● 抜粋

:::::

08庵跡標mid
倒木の山道に分け入って、さらに道なき道を歩いてゆくと、巨岩のもとに「方丈記庵跡探訪記念標」なる標が建っていた。
ここが鴨長明の庵があった所であり、今では考えられないような山奥に住んでいたのだと、日野の里からも随分と離れ、日々の生活をどうしていたのだろうかと思うのであるが、これは現在の尺度で図るので、長明の生きた時代は、ここで隠棲の暮らしが出来ることを喜んだのであろう。

09方丈石(1)mid 10方丈石(2)mid
たどり着いた所には「長明方丈石」の石碑が建っていたのだが碑文には、
『方丈石はこの下の巨岩と云われる。
ここは鴨長明が方一丈(三メートル強)の小庵を営み「方丈記」を著した場所と伝えられている。
長明の祖父は賀茂社の氏人で、父はその摂社河合社の禰宜であった。
父長継の次男として、仁平三年(1153)-一説に久寿二年(1155)-に生れた長明は19才で父に死別した。

:::::

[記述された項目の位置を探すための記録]
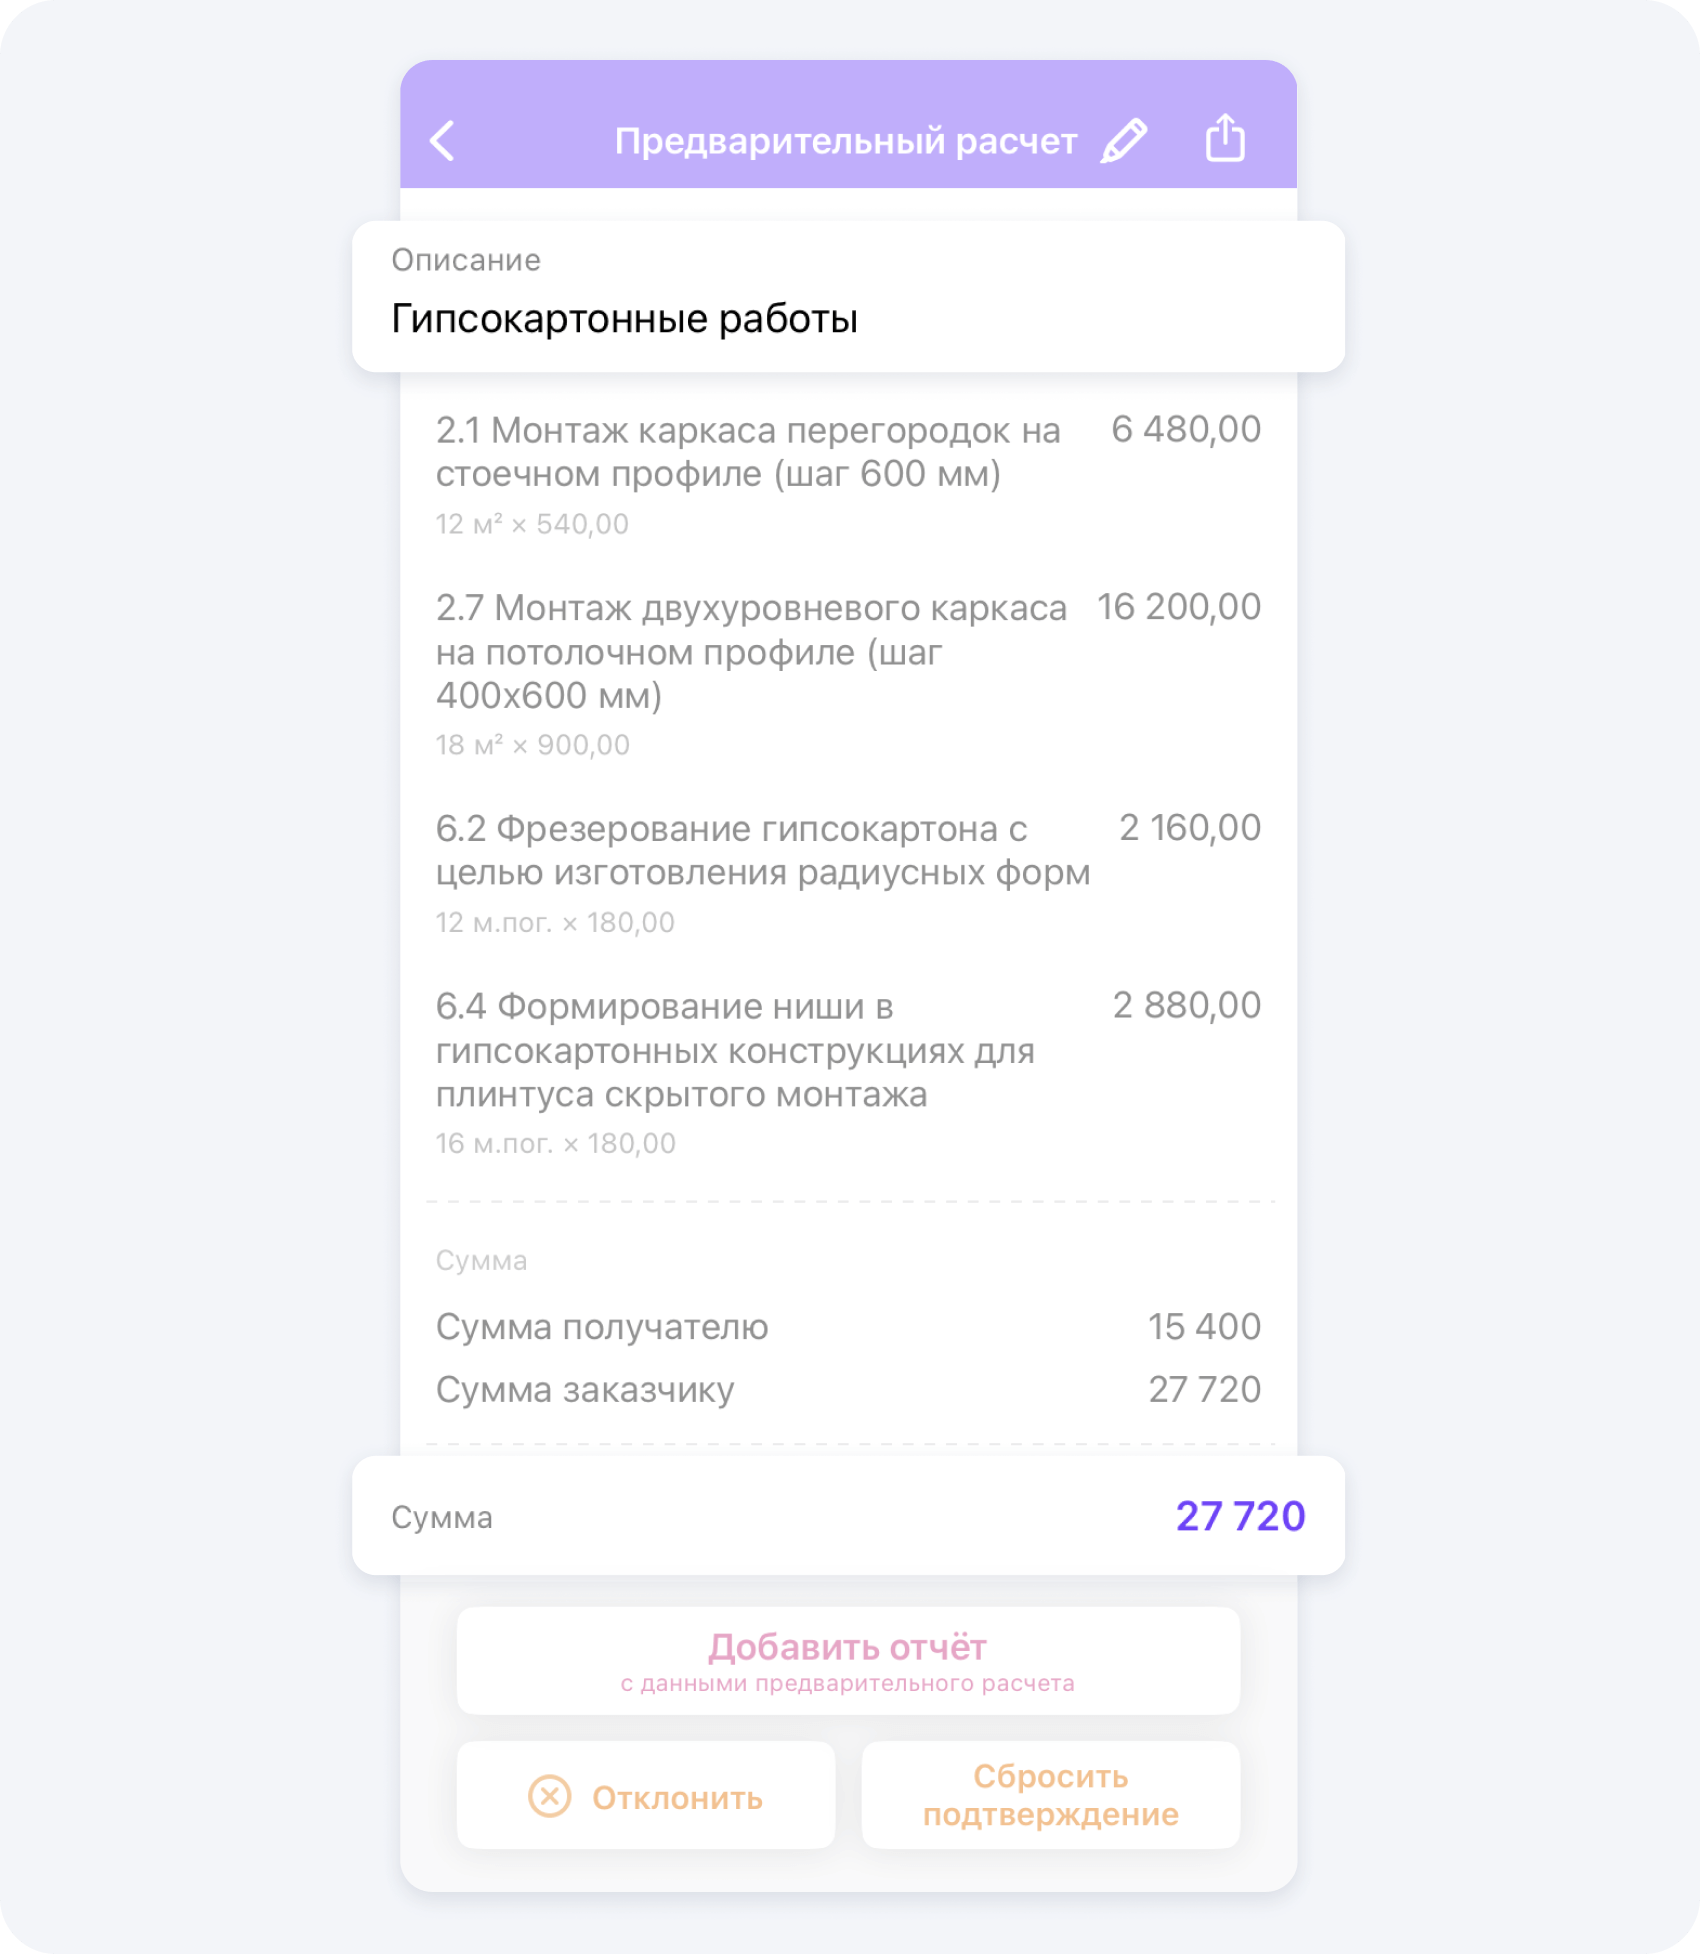Click the pencil edit icon

(x=1124, y=141)
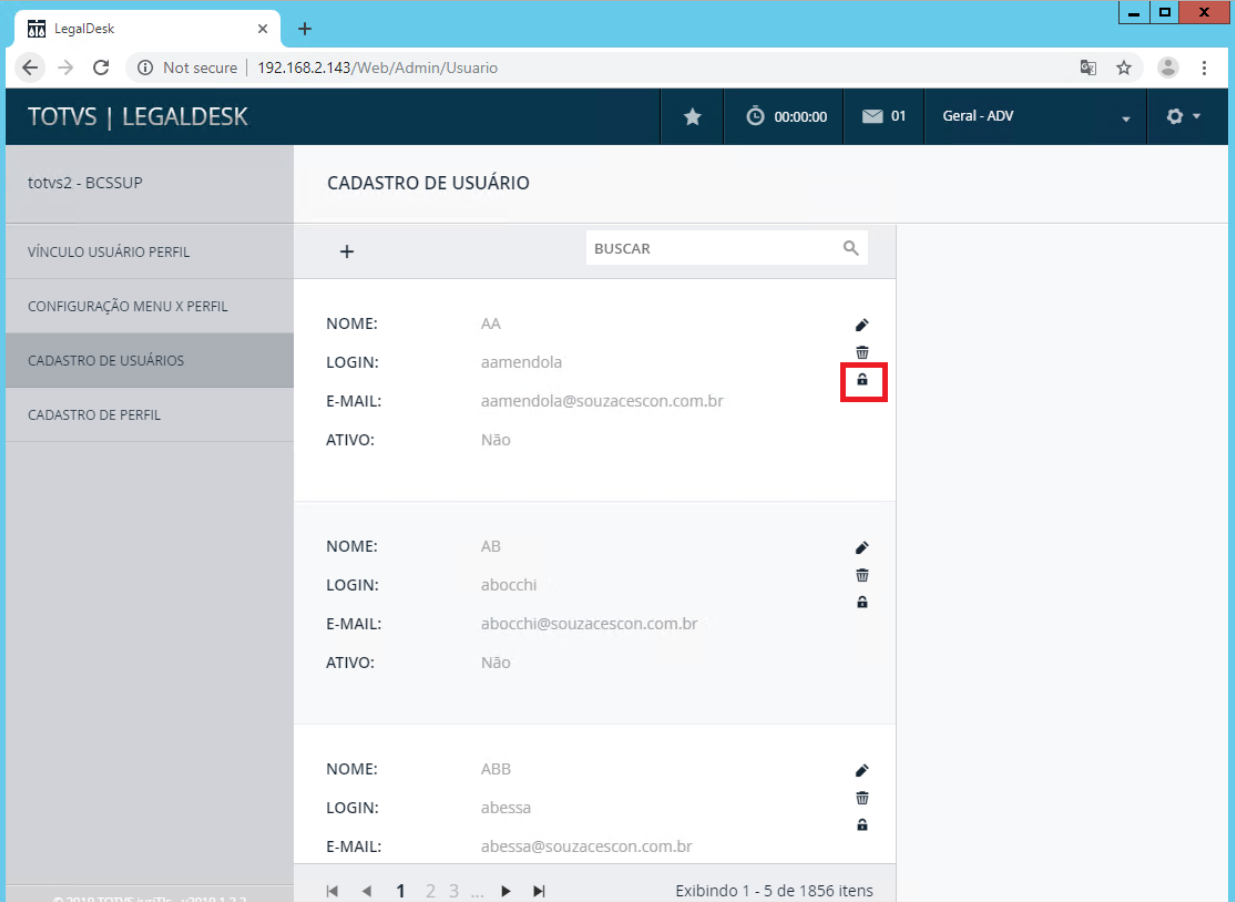Select Cadastro de Perfil in sidebar
The height and width of the screenshot is (902, 1235).
[x=94, y=415]

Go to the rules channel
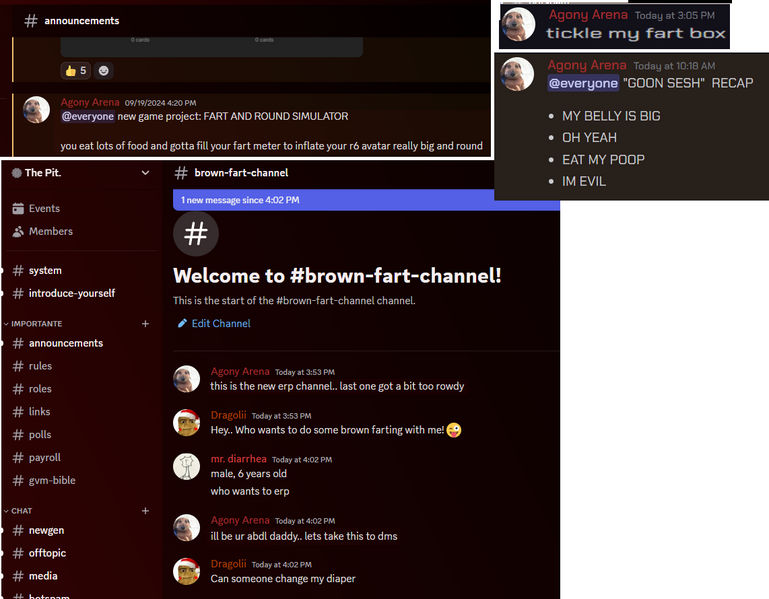pos(40,366)
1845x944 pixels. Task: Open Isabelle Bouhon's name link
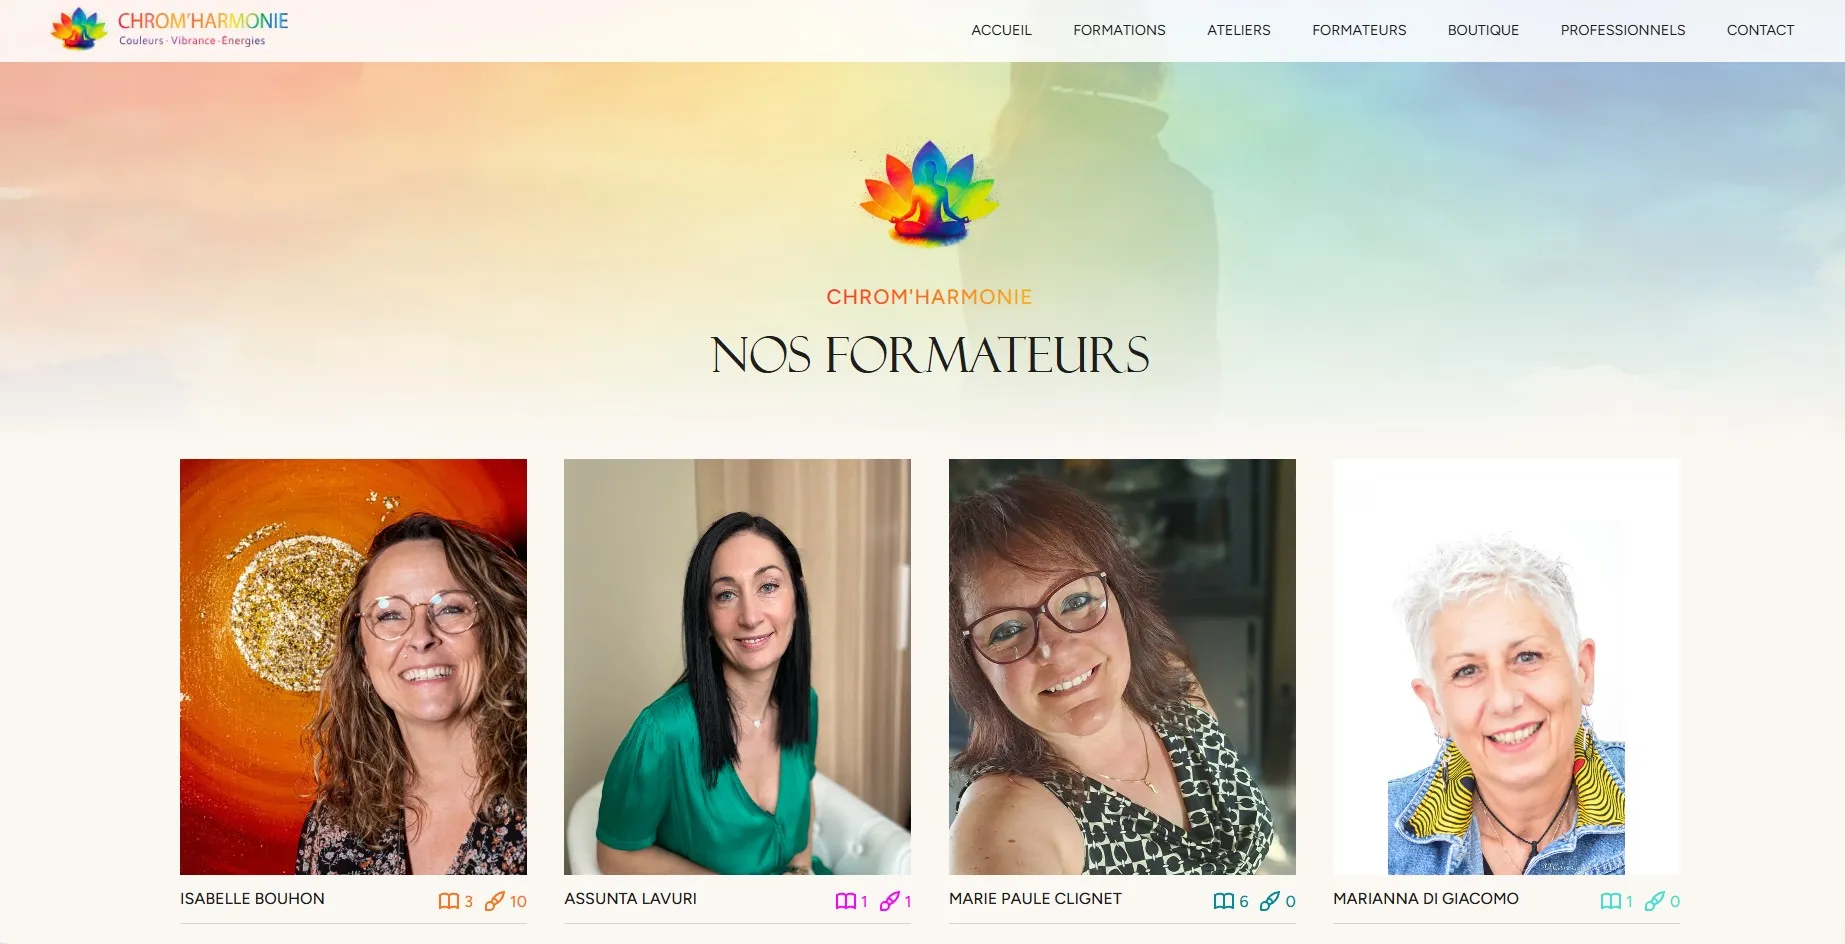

:::::

● 課題
抜粋の碑文をもとに、鴨長明が父と死別した年齢を答えなさい。

● 解答
19才で父と死別した。